"Who is Leonard?"
"What!" interrupted the Countess d'Artois, "your majesty does not know who Leonard is—Leonard the queen's hair dresser—Leonard the autocrat of fashion? He it is who imagined our lovely sister's coiffure, and certainly these feathers are superb!"
"Beautiful indeed!" cried the Countess de Provence, with an appearance of ecstasy.
"Are these the costly feathers which I heard your majesty admiring in the hat of the Duke de Lauzun?" asked the Count de Provence, pointedly.
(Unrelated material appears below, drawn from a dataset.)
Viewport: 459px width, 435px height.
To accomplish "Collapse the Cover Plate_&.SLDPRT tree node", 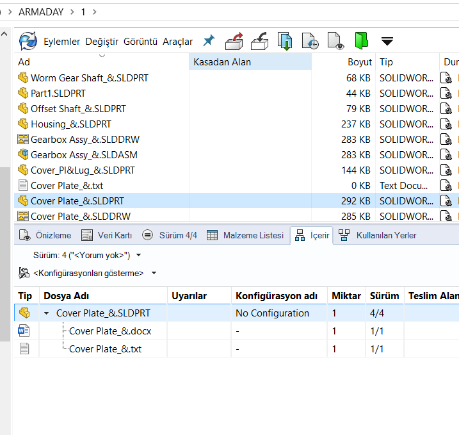I will (47, 313).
"That is a curious question," remarked the king. "How should the feathers of the Duke de Lauzun be transported to the head of the queen?"
"Sire, I was by, when De Guemenee on the part of De Lauzun, requested the queen's acceptance of the feathers."
"And the queen?" said Louis, with irritation.
"I accepted the gift, sire," replied Marie Antoinette, calmly. "The offer was not altogether in accordance with court-etiquette, but no disrespect was intended, and I could not inflict upon Monsieur de Lauzun the humiliation of a refusal. The Count de Provence, however, can spare himself further anxiety in the matter, as the feathers that I wear to-day are those which were lately presented to me by my sister, the Queen of Naples."
"Indeed!" exclaimed the emperor, "I was not aware that Caroline gave presents, although I know that she frequently accepts them from her courtiers."
"The etiquette at Naples differs then from that of Paris," remarked the king. "No subject has the right to offer a gift to the Queen of France."